## [TASK INSTRUCTIONS]
The answer should consist of each line from the data below that includes "button".

Segment Start: EXTRACTED INFORMATION

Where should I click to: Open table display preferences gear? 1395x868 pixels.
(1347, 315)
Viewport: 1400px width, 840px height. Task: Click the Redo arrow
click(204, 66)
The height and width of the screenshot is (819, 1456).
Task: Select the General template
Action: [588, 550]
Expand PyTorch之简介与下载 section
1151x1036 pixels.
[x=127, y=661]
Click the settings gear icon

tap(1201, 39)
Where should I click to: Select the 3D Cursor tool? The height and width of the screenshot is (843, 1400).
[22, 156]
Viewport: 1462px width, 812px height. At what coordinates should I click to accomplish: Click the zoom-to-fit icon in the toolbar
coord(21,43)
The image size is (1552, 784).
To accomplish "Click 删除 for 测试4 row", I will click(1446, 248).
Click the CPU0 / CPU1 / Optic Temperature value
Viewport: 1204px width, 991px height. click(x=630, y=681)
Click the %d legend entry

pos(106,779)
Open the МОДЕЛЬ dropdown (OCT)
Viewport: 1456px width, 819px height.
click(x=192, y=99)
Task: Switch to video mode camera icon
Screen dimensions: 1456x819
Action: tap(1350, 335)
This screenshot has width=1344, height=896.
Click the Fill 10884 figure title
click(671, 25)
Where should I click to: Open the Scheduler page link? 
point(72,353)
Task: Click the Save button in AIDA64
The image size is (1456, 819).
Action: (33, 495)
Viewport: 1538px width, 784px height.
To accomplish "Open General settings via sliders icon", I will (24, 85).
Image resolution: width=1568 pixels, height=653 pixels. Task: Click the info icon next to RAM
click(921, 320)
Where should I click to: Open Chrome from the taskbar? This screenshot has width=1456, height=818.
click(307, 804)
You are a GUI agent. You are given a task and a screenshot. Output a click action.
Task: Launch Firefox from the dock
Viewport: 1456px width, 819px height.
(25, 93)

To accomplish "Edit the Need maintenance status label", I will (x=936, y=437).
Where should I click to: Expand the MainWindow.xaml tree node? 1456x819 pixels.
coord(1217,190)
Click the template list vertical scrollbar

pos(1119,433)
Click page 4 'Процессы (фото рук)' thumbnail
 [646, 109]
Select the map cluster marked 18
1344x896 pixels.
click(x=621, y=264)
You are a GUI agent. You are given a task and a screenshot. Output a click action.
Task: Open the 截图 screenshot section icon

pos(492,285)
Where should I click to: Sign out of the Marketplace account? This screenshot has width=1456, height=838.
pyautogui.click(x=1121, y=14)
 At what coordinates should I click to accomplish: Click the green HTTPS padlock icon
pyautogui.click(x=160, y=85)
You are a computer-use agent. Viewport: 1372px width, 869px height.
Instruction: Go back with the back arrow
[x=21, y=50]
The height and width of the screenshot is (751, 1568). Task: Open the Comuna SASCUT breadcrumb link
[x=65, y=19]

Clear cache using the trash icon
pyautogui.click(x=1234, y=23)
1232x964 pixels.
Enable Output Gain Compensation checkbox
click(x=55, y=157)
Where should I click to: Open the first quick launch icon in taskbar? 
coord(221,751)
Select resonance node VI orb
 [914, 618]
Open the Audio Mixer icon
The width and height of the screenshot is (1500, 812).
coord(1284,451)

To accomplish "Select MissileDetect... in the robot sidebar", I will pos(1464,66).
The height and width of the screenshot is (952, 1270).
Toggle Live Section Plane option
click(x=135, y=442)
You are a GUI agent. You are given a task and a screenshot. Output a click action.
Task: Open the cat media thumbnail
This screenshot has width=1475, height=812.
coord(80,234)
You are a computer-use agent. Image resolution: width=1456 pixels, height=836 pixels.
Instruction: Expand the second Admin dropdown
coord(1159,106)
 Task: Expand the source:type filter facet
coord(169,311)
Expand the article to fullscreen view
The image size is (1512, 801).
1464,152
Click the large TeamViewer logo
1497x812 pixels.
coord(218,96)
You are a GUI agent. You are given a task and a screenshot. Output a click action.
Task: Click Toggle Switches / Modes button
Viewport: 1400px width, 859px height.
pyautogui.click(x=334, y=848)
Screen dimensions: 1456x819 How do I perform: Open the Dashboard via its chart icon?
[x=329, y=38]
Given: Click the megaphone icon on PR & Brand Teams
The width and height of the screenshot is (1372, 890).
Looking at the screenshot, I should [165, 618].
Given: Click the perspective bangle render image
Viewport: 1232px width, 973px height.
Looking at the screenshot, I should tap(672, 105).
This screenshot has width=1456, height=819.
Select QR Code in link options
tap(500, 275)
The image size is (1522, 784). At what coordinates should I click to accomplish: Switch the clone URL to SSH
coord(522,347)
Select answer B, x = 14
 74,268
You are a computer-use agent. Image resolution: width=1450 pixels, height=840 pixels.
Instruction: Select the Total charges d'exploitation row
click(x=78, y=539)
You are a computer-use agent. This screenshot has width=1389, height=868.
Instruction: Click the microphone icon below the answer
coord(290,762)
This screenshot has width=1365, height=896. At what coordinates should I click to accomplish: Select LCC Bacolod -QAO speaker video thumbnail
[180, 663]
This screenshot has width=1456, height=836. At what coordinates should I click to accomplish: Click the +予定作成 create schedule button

Segment End: EXTRACTED INFORMATION

## [THE ANSWER]
Task: Click the Save button in AIDA64
Task: Click Toggle Switches / Modes button
This screenshot has width=1456, height=836. At what coordinates should I click to accomplish: Click the +予定作成 create schedule button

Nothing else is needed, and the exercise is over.